Reese will succeed Sally M. Dickson, who served in the post for three years before announcing on April 17 that she will return to Stanford University to assume a newly created position as associate vice provost for faculty development and associate dean of humanities and sciences. Keohane said Reese will serve until December 2004 or until her successor as president is ready to appoint a permanent vice president for institutional equity. Keohane plans to step down as Duke's president in June 2004.

Reese, 56, joined Duke in 1996 as an assistant vice president in the Office of Institutional Equity (OIE), where he oversees efforts to enhance cross-cultural relations across the institution. He is a clinical psychologist who has worked for nearly 30 years as a consultant to universities, hospitals and other organizations in the areas of race relations, diversity and conflict resolution.

"Ben has successfully led a number of important initiatives at Duke," Keohane said, "and he will provide strong leadership for the Office of Institutional Equity and the university as a whole as we advance our efforts to build a community that is rich in diversity and respects the contributions of all of its members."

Reese helped create and lead a diversity initiative at Perkins Library that was the co-winner of Duke's first Diversity Award. He also developed a diversity planning guide for managers and coordinated the development of an online module on "Equity & Employment" for physicians. He is the co-leader of the Diversity Leadership Group in Duke Hospital, an initiative he helped develop to increase staff diversity and improve the equity of work processes and systems.
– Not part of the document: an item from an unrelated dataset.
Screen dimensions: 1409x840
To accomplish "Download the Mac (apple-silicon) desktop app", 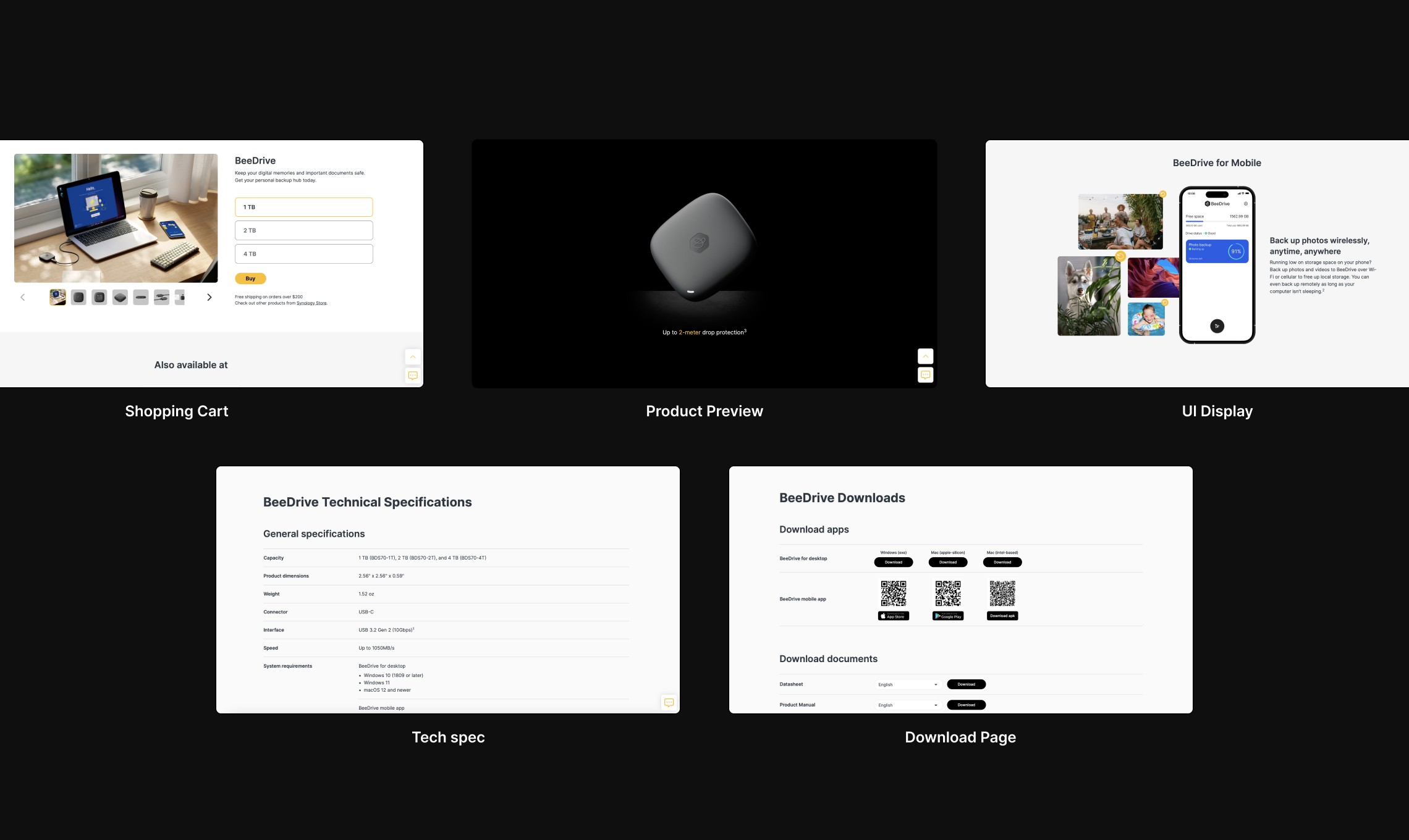I will pos(947,562).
In his new role, Reese will work with the senior leadership of the university and health system, and with managers and others across the Duke community, to ensure fair employment search processes, respond to complaints of harassment or unlawful discrimination and oversee processes for affirmative action and equal opportunity. He also will help develop new strategies to promote diversity and a respectful work environment. In addition, OIE will continue to play a leadership role in Duke's Women's Initiative, helping to implement its forthcoming recommendations.

"I think we as an institution are making important strides in diversifying our workforce, but we have significant challenges ahead in providing professional development and promotional opportunities for employees at all levels," Reese said. "We need to focus not only on innovative programs and strategies to promote diversity and inclusion, but on building systems that make these approaches truly a part of the way that Duke does business."

Reese moved to North Carolina from New York, where he held positions as associate director of The Fifth Avenue Center for Counseling and Psychotherapy; a psychologist in private practice; ombudsperson for The Rockefeller Foundation; and founder and director of The Institute for the Study of Culture and Ethnicity.

Reese's wife, Cynthia L. Frazier, is a clinical psychologist with a practice in Raleigh. He has two older sons and a 12-year-old daughter.